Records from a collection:
** BEGIN **

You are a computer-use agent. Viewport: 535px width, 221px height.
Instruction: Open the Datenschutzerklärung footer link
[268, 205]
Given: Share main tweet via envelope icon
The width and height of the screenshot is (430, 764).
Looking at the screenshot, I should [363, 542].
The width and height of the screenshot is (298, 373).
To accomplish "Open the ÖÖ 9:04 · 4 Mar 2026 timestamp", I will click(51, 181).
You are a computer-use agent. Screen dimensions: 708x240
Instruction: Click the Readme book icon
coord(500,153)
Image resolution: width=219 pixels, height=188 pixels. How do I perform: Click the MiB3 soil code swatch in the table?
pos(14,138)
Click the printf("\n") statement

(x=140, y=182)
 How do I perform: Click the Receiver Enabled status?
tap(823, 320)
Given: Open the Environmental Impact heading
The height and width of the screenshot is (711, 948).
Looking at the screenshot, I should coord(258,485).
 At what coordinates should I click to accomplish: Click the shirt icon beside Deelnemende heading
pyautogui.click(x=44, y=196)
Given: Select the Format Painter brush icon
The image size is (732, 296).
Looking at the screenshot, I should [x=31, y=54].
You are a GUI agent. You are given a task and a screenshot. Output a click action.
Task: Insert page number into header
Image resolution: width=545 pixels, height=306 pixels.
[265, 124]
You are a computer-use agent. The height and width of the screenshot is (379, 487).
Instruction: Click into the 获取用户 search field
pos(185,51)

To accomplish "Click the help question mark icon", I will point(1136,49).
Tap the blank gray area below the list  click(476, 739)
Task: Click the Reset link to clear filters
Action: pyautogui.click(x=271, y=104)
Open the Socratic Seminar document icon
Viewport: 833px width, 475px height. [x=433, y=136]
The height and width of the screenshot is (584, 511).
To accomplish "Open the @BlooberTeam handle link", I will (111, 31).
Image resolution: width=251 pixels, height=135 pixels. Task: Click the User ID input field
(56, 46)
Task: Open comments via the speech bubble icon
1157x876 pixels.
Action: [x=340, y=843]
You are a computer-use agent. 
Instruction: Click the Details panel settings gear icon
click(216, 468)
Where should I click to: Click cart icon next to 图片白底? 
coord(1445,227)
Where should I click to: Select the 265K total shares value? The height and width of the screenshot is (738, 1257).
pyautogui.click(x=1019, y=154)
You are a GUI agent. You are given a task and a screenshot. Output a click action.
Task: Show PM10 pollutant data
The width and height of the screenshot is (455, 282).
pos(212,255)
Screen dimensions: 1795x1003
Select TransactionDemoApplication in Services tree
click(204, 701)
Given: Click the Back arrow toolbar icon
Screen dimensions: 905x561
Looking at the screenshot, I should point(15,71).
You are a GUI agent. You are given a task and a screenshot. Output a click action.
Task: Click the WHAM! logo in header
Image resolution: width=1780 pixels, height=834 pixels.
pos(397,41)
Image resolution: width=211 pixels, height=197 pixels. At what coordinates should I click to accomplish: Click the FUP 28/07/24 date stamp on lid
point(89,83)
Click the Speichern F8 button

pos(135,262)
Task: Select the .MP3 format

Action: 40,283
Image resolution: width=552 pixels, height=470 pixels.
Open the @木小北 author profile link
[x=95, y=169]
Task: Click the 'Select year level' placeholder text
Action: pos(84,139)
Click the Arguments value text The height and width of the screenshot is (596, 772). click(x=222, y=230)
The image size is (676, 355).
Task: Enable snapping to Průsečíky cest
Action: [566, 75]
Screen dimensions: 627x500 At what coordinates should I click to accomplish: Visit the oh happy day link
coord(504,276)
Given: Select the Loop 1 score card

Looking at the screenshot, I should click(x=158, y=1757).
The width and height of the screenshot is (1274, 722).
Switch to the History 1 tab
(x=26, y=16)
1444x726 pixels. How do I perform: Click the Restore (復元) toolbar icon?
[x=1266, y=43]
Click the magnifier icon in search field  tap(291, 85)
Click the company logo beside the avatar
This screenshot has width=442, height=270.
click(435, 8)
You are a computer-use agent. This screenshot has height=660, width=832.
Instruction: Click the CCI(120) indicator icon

** END **

Output the full listing above verbatim, with every line unchanged.

You are a computer-use agent. Viewport: 535px width, 221px height.
Instruction: Open the Datenschutzerklärung footer link
[268, 205]
Given: Share main tweet via envelope icon
The width and height of the screenshot is (430, 764).
Looking at the screenshot, I should [363, 542].
The width and height of the screenshot is (298, 373).
To accomplish "Open the ÖÖ 9:04 · 4 Mar 2026 timestamp", I will click(51, 181).
You are a computer-use agent. Screen dimensions: 708x240
Instruction: Click the Readme book icon
coord(500,153)
Image resolution: width=219 pixels, height=188 pixels. How do I perform: Click the MiB3 soil code swatch in the table?
pos(14,138)
Click the printf("\n") statement

(x=140, y=182)
 How do I perform: Click the Receiver Enabled status?
tap(823, 320)
Given: Open the Environmental Impact heading
The height and width of the screenshot is (711, 948).
Looking at the screenshot, I should coord(258,485).
 At what coordinates should I click to accomplish: Click the shirt icon beside Deelnemende heading
pyautogui.click(x=44, y=196)
Given: Select the Format Painter brush icon
The image size is (732, 296).
Looking at the screenshot, I should [x=31, y=54].
You are a GUI agent. You are given a task and a screenshot. Output a click action.
Task: Insert page number into header
Image resolution: width=545 pixels, height=306 pixels.
[265, 124]
You are a computer-use agent. The height and width of the screenshot is (379, 487).
Instruction: Click into the 获取用户 search field
pos(185,51)

To accomplish "Click the help question mark icon", I will point(1136,49).
Tap the blank gray area below the list  click(476, 739)
Task: Click the Reset link to clear filters
Action: pyautogui.click(x=271, y=104)
Open the Socratic Seminar document icon
Viewport: 833px width, 475px height. [x=433, y=136]
The height and width of the screenshot is (584, 511).
To accomplish "Open the @BlooberTeam handle link", I will (111, 31).
Image resolution: width=251 pixels, height=135 pixels. Task: Click the User ID input field
(56, 46)
Task: Open comments via the speech bubble icon
1157x876 pixels.
Action: [x=340, y=843]
You are a computer-use agent. 
Instruction: Click the Details panel settings gear icon
click(216, 468)
Where should I click to: Click cart icon next to 图片白底? 
coord(1445,227)
Where should I click to: Select the 265K total shares value? The height and width of the screenshot is (738, 1257).
pyautogui.click(x=1019, y=154)
You are a GUI agent. You are given a task and a screenshot. Output a click action.
Task: Show PM10 pollutant data
The width and height of the screenshot is (455, 282).
pos(212,255)
Screen dimensions: 1795x1003
Select TransactionDemoApplication in Services tree
click(204, 701)
Given: Click the Back arrow toolbar icon
Screen dimensions: 905x561
Looking at the screenshot, I should point(15,71).
You are a GUI agent. You are given a task and a screenshot. Output a click action.
Task: Click the WHAM! logo in header
Image resolution: width=1780 pixels, height=834 pixels.
pos(397,41)
Image resolution: width=211 pixels, height=197 pixels. At what coordinates should I click to accomplish: Click the FUP 28/07/24 date stamp on lid
point(89,83)
Click the Speichern F8 button

pos(135,262)
Task: Select the .MP3 format

Action: 40,283
Image resolution: width=552 pixels, height=470 pixels.
Open the @木小北 author profile link
[x=95, y=169]
Task: Click the 'Select year level' placeholder text
Action: pos(84,139)
Click the Arguments value text The height and width of the screenshot is (596, 772). click(x=222, y=230)
The image size is (676, 355).
Task: Enable snapping to Průsečíky cest
Action: [566, 75]
Screen dimensions: 627x500 At what coordinates should I click to accomplish: Visit the oh happy day link
coord(504,276)
Given: Select the Loop 1 score card

Looking at the screenshot, I should click(x=158, y=1757).
The width and height of the screenshot is (1274, 722).
Switch to the History 1 tab
(x=26, y=16)
1444x726 pixels. How do I perform: Click the Restore (復元) toolbar icon?
[x=1266, y=43]
Click the magnifier icon in search field  tap(291, 85)
Click the company logo beside the avatar
This screenshot has width=442, height=270.
click(435, 8)
You are a computer-use agent. This screenshot has height=660, width=832.
Instruction: Click the CCI(120) indicator icon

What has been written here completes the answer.